-- The data start --
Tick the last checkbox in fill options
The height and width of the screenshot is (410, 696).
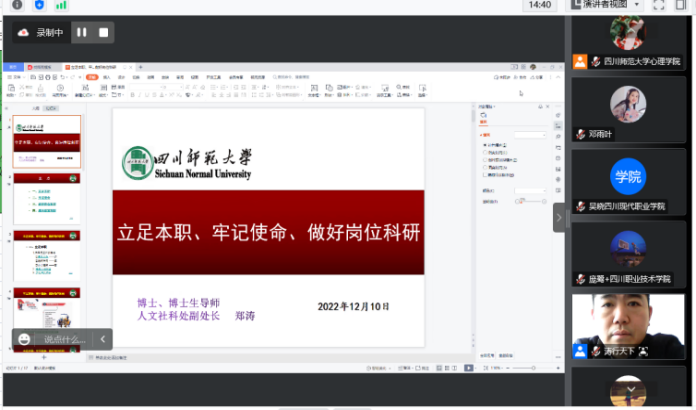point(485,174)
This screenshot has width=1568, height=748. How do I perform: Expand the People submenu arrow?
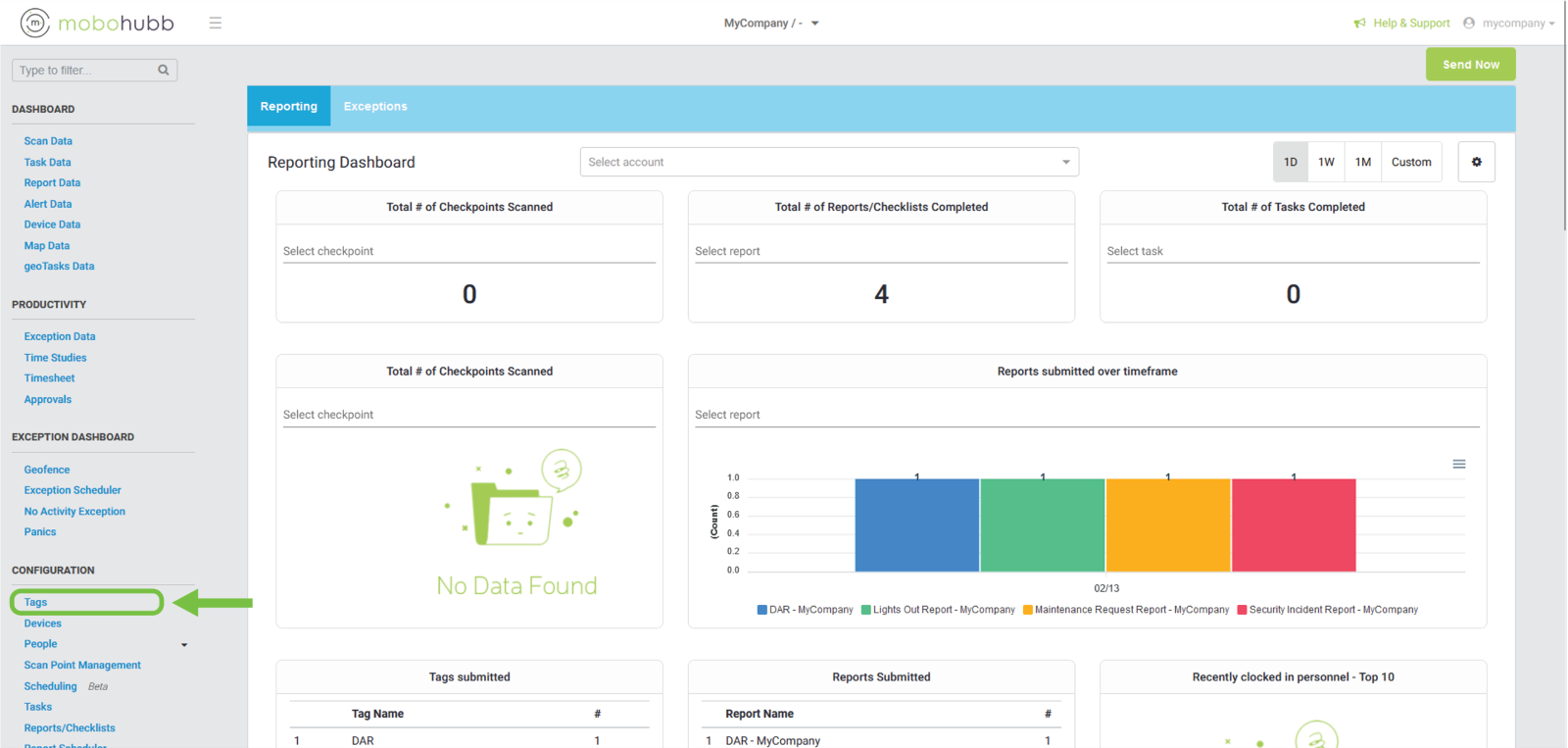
-- The data end --
-- The data start --
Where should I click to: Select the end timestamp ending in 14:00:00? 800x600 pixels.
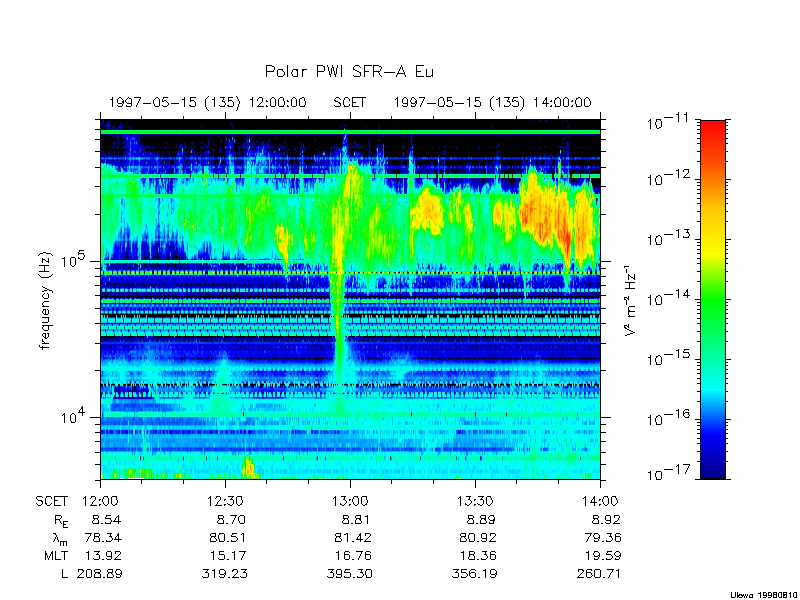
-- The data end --
* _What is asked_: Rewrite the lines from the one containing "Tick the last checkbox in fill options" up to and including the one containing "This screenshot has", swapping "checkbox" for "tick box" and keeping everything else the same. Leave the pictures out of your answer.

* _Solution below_:
Tick the last tick box in fill options
The height and width of the screenshot is (410, 696).
point(485,174)
This screenshot has width=1568, height=748. How do I perform: Expand the People submenu arrow?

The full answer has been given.